Incluso, el aumento del tiempo de actividad hasta los 65 años de edad, afectará a más de un millón de personas. También serán mutiladas las pensiones por viudez y supervivencia, así como las prestaciones por retiro anticipado ante la hipótesis de invalidez e incapacidad.

Además, todos los trabajadores estarán obligados a afiliarse a una Administradora de Fondos de Ahorro Previsional en forma compulsiva, a diferencia de lo que sucedía en el pasado cuando, para los mayores de 40 años, la afiliación era voluntaria.

Tal vez el único beneficio para los trabajadores que prevé la reforma previsional aprobada por el bloque oficialista a iniciativa del Gobierno, sea la posibilidad de volver a trabajar luego de acogerse a la jubilación.

Empero, mejor que forzar a los pasivos a volver a la actividad, sería que las jubilaciones crezcan lo suficiente para que ello no fuera necesario. En efecto, no es fácil regresar al mercado laboral en una edad avanzada, compitiendo con jóvenes por la misma porción de mercado. En ese contexto, salvo excepciones, sólo podrían aspirar a empleos de baja calificación y a magros salarios.

Incluso, el otro inconveniente, que no es menor, es que muchas de esas personas padecerían eventualmente patologías propias de su edad, por lo cual crecerían sustantivamente los subsidios por enfermedad, que también financia el sistema de seguridad social.

Retornando a la reflexión del precandidato lacallista Álvaro Delgado, que parece muy preocupado por los 22.000 millones de dólares de ahorros que tienen en sus arcas las AFAP como si fueran propios, pero olvida o se hace el distraído respecto a los 2.500 millones de dólares que debió invertir en 2017 el Estado para pagarle a los cincuentones y tapar el agujero dejado por estas empresas privadas, si prospera la iniciativa del movimiento sindical en las urnas, no habrá ningún colapso ni serán confiscados los dineros de los uruguayos.
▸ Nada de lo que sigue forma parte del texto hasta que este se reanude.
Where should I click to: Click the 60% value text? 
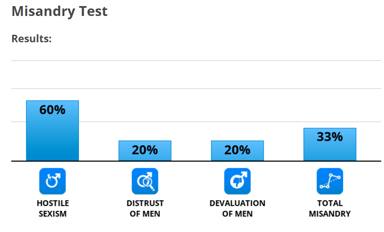[x=53, y=109]
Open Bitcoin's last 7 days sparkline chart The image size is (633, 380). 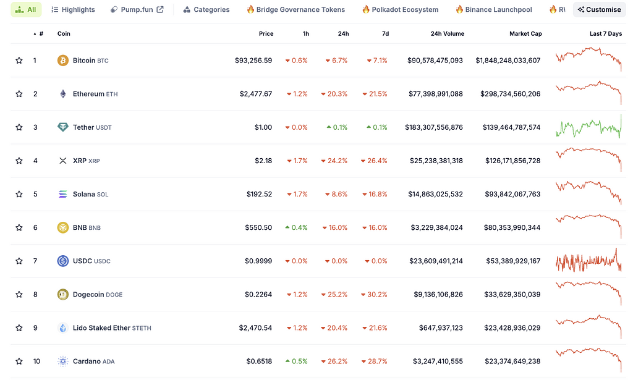coord(588,60)
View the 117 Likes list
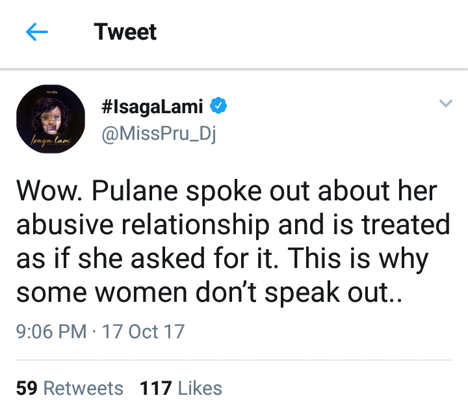468x415 pixels. (181, 388)
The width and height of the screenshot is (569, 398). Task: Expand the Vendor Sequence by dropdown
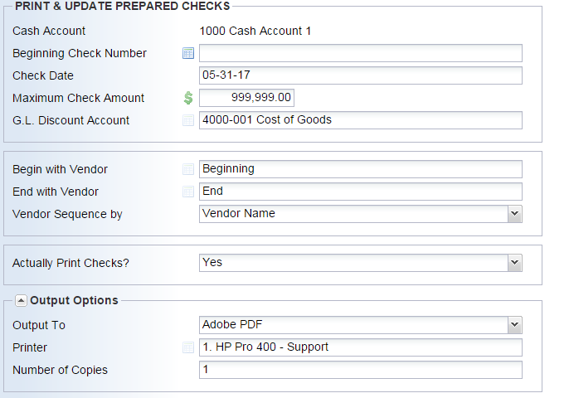click(x=514, y=214)
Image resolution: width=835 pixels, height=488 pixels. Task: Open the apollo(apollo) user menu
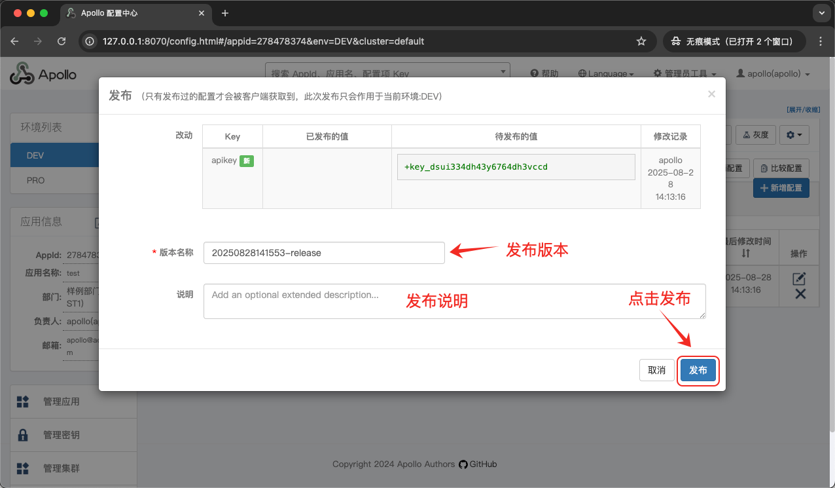(773, 74)
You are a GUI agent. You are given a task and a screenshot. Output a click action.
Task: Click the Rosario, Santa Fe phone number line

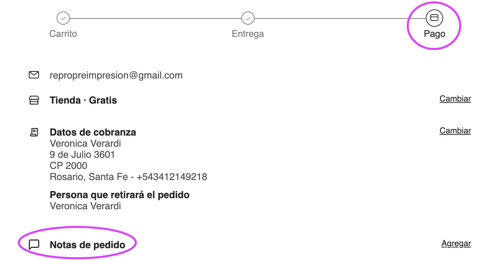coord(129,177)
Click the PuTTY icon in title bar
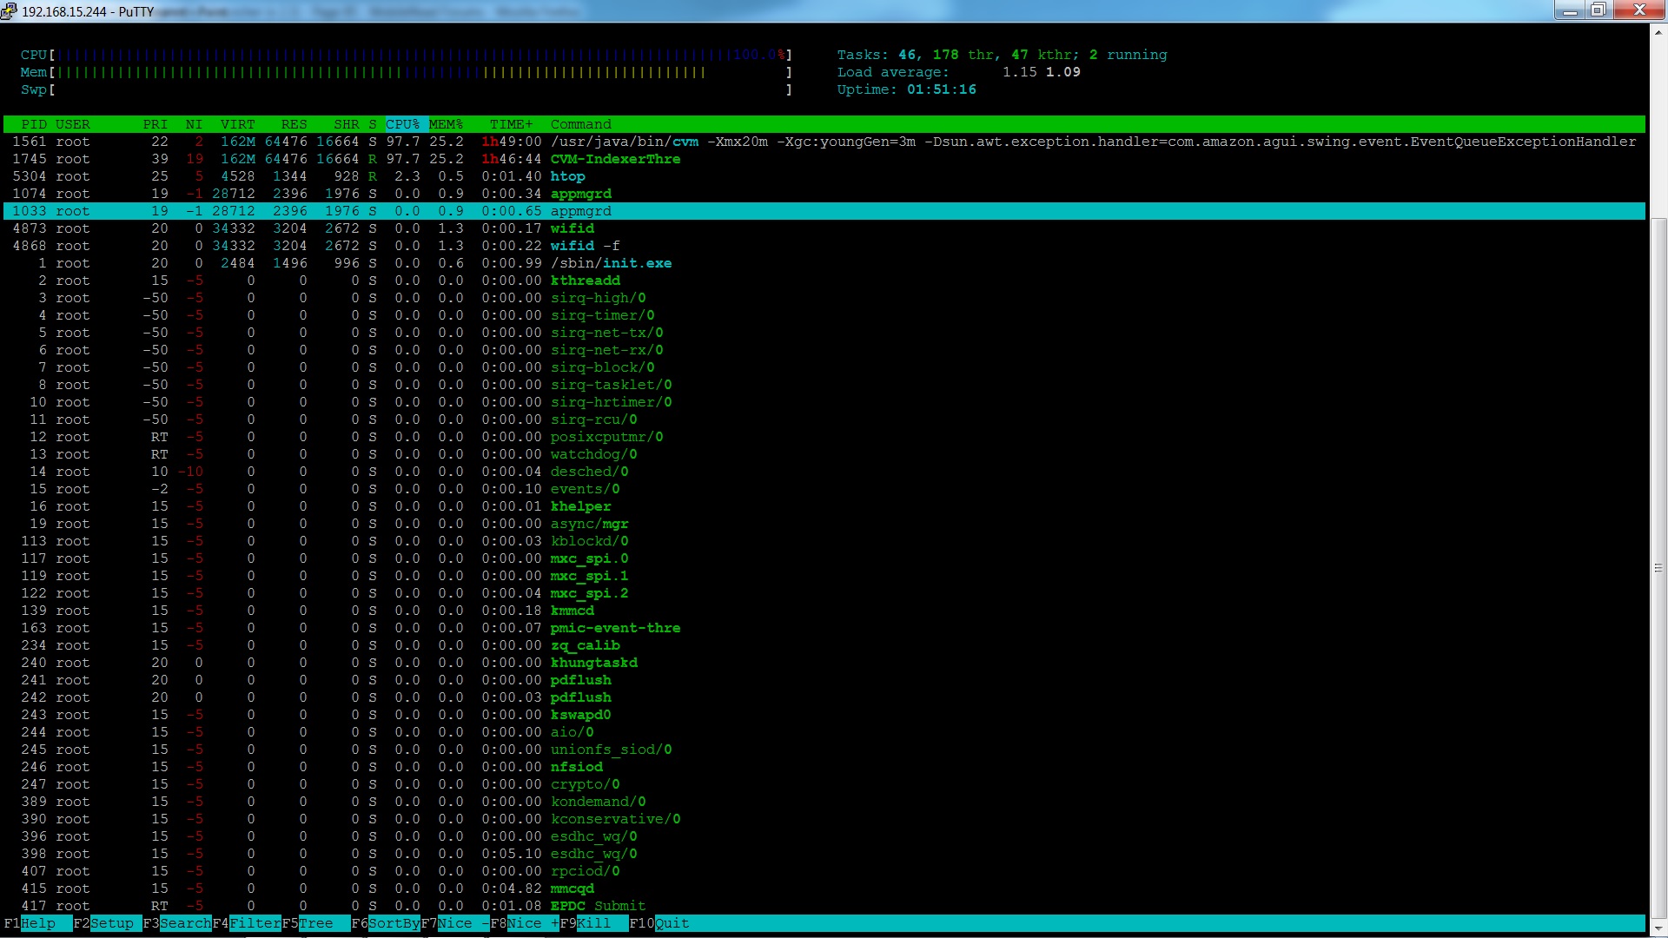This screenshot has width=1668, height=938. coord(9,11)
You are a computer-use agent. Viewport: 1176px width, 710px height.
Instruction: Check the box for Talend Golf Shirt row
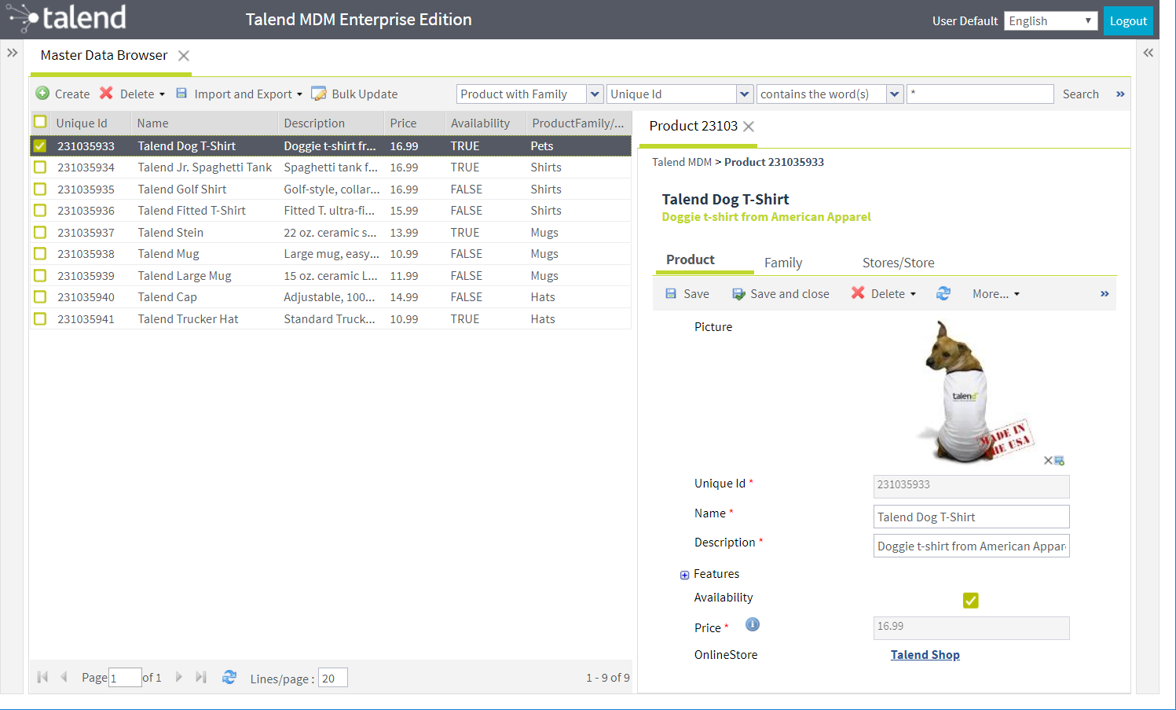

Además, Delgado obvió que más del 60 % de los primeros jubilados por el sistema mixto reciben de las AFAP pasividades de no más de 3.000 pesos.

El colapso ya lo provocó la derecha con la ruinosa reforma jubilatoria entreguista de 1996, con la crisis de 2002, con esta perversa ley, bajando salarios y jubilaciones, aumentando la pobreza y la indigencia, ingresando por la ventana del Estado a miles de militantes y perpetrando inéditos actos de corrupción.

Esta derecha es especialista en inventar cucos y desastres ficticios. Sin embargo, todos los desastres los provocaron ellos.

Si la clase dominante renunciara a algunos de sus privilegios, la seguridad social se podría financiar, además de con los aportes de los trabajadores, de los empresarios y del Estado, con mayores gravámenes a la renta de capital y al patrimonio. Ese es el camino que siguieron los países nórdicos, que ostentan el mayor nivel de desarrollo humano.

El Estado es el único garante de que los dineros de los trabajadores estén a buen resguardo, algo imposible de entender para las obtusas y mezquinas mentalidades de la derecha y para la oligarquía rapiñera, que se enriquece cada vez más, mientras 350.000 compatriotas viven bajo la línea de pobreza.